Booker Conley flew missions over Italy and Northern Africa. He and Coleman Conley are the first known brothers to be documented amongst the 996 Tuskegee Airmen pilots.
Conley returned to Tuskegee after World War II. He lived near the Tuskegee University campus with his wife, Dorothy, where they raised their four children, and he enjoyed a 50-year long career. In his forties, he continued to serve his country by helping advance the formation of a public power utility to improve the utility services in his hometown. It still thrives today.
UBT operates with 72 employees. The 103-square mile service area includes the City of Tuskegee, the towns of Franklin and Shorter, and much of Macon County, Alabama. The utility has approximately 6,714 electric customers – 88% are residential customers. The utility’s two largest customers are Tuskegee University and the Veterans Affairs medical center.
The public power utility is overseen by a five-member board of directors. All five members are Black men, with Black men and women comprising the predominant majority of UBT’s leadership team.
Gerald B. Long, UBT General Manager
Gerald Long, CPA, CGMA, graduated from the University of Alabama, Birmingham in 1983 with a degree in accounting. He joined the Alabama Public Service Commission in 1988 as an advisor concerning the state’s telecommunications issues. He was later promoted to director of the telecommunications division. During his tenure with the Commission, he started his own accounting firm and later left the Commission to operate it full-time in 1996. In 2008 he became the Chief Financial Officer of UBT and, later, its General Manager.
"I love working for UBT because we provide indispensable services to the community, and through the provision of those services, we are able to plot a future for the community that will lead to economic growth and prosperity," he said.
Alvin Woods, UBT Light & Power Supervisor
Alvin Woods has been with UBT for nearly 35 years. Since 1987, Woods has seen the Lighting Department grow into a well-rounded utility with trained staff and a fleet of work trucks and various equipment necessary to get the job done. When he began, the department thrived from on-the-job training. UBT’s linemen and journeymen are now trained through the Tennessee Valley Public Power Association’s nationally accredited program. Much of the light staff is now substantially certified so the utility no longer needs to subcontract work to outside professionals.
Woods has been the Light & Power Supervisor for over 20 years now and is proud to be part of UBT’s growth and development serving a city with such a rich history.

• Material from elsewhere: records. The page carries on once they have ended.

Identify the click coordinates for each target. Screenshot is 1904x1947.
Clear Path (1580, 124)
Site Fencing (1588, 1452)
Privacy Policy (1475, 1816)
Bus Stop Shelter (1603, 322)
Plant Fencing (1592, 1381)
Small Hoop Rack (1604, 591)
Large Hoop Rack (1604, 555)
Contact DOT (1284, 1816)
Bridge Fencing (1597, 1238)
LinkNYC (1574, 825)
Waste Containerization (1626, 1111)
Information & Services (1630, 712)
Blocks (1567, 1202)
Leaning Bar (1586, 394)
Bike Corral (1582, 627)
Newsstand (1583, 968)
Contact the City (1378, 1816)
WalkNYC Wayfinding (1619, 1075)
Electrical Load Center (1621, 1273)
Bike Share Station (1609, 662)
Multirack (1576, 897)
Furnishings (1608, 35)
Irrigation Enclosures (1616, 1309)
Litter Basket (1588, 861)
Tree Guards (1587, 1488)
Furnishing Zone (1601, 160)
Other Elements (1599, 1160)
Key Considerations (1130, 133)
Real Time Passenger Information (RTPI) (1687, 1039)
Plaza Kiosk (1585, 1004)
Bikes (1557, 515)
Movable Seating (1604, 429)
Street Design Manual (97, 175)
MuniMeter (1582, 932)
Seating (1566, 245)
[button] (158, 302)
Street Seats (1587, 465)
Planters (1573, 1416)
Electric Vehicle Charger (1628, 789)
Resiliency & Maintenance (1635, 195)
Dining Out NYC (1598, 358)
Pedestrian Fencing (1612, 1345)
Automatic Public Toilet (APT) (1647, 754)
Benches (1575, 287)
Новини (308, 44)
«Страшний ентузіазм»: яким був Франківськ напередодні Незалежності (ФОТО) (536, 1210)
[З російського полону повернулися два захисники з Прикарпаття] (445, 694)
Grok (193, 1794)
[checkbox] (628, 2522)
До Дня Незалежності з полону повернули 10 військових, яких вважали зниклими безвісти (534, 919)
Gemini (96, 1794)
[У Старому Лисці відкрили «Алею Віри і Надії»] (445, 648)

UBT has won several awards for its reliability. Indeed, UBT’s most recent electric reliability metric percentage stands at 99.9886 percent.
“Outside of serving our community with excellence, we are also proud of being Electric Cities members that go out and assist other cities as well as other states during times of disasters. We love serving the people,” said Woods. The American Public Power Association awarded UBT a Mutual Aid Commendation certificate for supporting electrical restoration efforts to the Vinton Public Power Authority in Louisiana after the utility was hit hard by Hurricane Laura in August 2020.
UBT continues to give back to the community. Most recently, the public power utility donated $10,000 to the Macon County-Tuskegee Public Library to help expand the number of titles the library offers to help further expand learning opportunities for the community. UBT recently donated to the Booker T. Washington High School Boys Basketball team to acquire new equipment and uniforms before the 2022 season began.